Embora atrasada 27 anos, desde a redemocratização do país, a Comissão da Verdade pode se aproveitar também do trabalho feito pelas outras duas comissões: a de Anistia, como dito no início deste artigo, e a de Mortos e Desaparecidos, pois muito trabalho já foi feito por ambas as comissões, já que muitos arquivos já foram abertos e muita informação já foi reunida. Contudo, estamos bem atrasados no que diz respeito a lidar com crimes contra os direitos humanos de regimes autoritários.

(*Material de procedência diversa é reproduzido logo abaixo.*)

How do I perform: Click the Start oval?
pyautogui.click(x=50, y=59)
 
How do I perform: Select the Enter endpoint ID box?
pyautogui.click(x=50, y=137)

E quanto à lentidão da criação da Comissão, comparada a outros países da América Latina, é bom que fique claro que em tais países o estabelecimento de suas Comissões da Verdade não foi um processo fácil. No caso da Argentina, por exemplo, desde o governo de Raúl Alfonsín, houve vários avanços e recuos. Mas o Brasil fica bem atrás de seus vizinhos quando se trata de punir autoridades responsáveis por torturas e assassinatos. O Brasil, embora uma potência emergente da América Latina e a quarta maior democracia do mundo, ainda fica atrás no processo de autoridades que cometeram crimes de lesa-humanidade. Enquanto países como Argentina, Uruguai e Chile aplicaram penas pesadas a militares que cometeram crimes, e até revogaram leis de anistia, o STF (Supremo Tribunal Federal) prolonga a Lei de Anistia de 1979 que, por sua vez, vai de encontro a tratados internacionais assinados pelo próprio Brasil. É uma contradição que deve ser resolvida com o auxílio das instituições competentes que tenham poder punitivo, uma vez que, ao fim dos trabalhos da Comissão da Verdade aqui no Brasil, teremos que ter, de acordo com os resultados obtidos, um extenso debate quanto à Lei de Anistia e sua validade, podendo haver novas votações no Congresso, ou, se for o caso, um referendo sobre a validade da lei, ou ainda, o simples respeito da Constituição Federal Brasileira aos tratados internacionais.
30/05/2012 Gustavo Bastos, filósofo e escritor.